**PROBLEM**
In the records below, retype everything from the line containing "Where should I click to: Click" down to the line containing "tap(506, 675)", including both of those lines. Leave the pictures out of your copy.

**PROVIDED ENTRIES**
--*--

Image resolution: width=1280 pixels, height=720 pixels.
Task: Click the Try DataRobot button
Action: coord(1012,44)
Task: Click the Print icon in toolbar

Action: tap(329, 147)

--*--

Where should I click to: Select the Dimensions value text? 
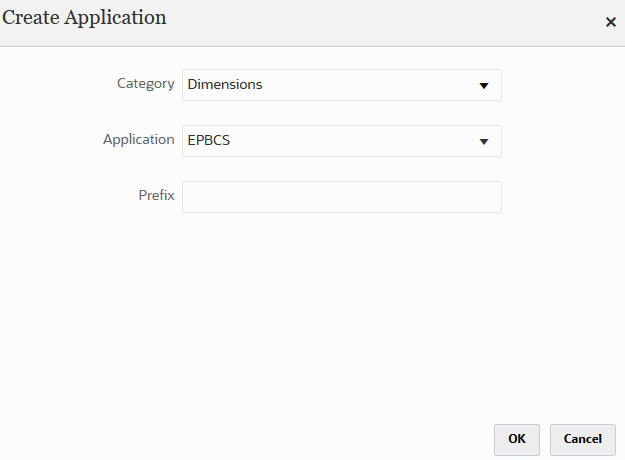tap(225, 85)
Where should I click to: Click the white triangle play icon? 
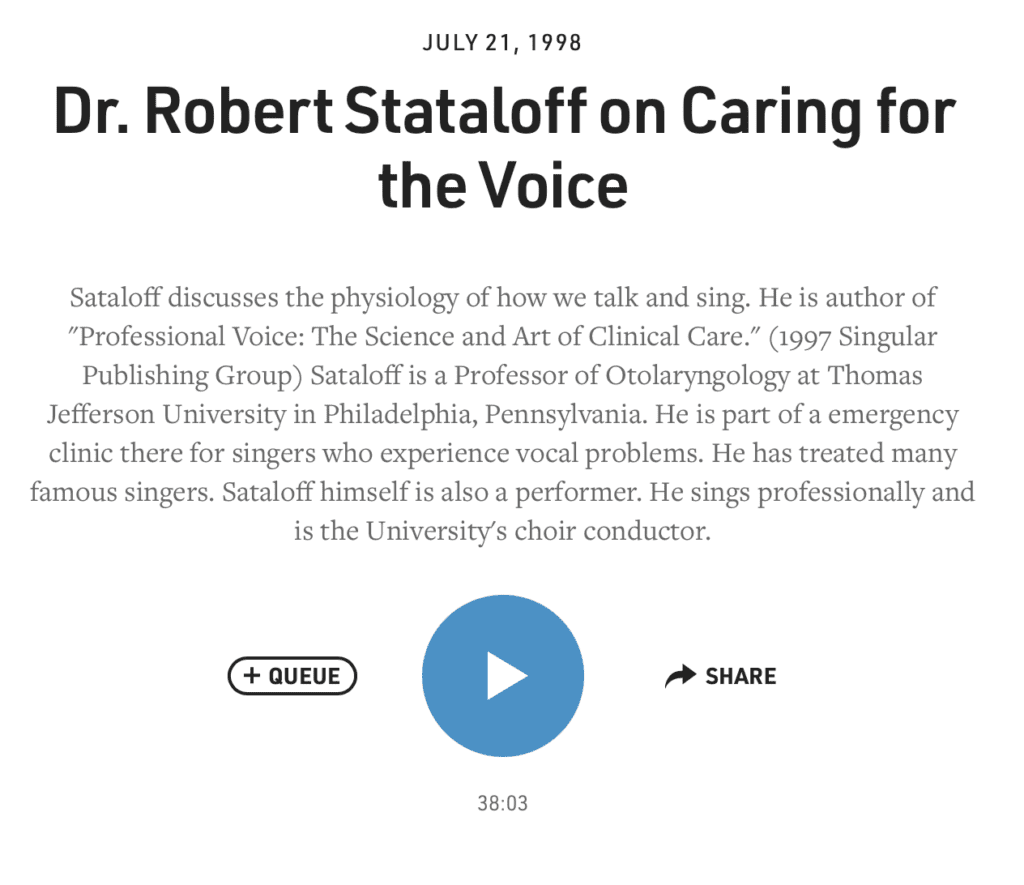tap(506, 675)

--*--

**WRITTEN SOLUTION**
Where should I click to: Click the white triangle play icon? 
tap(506, 675)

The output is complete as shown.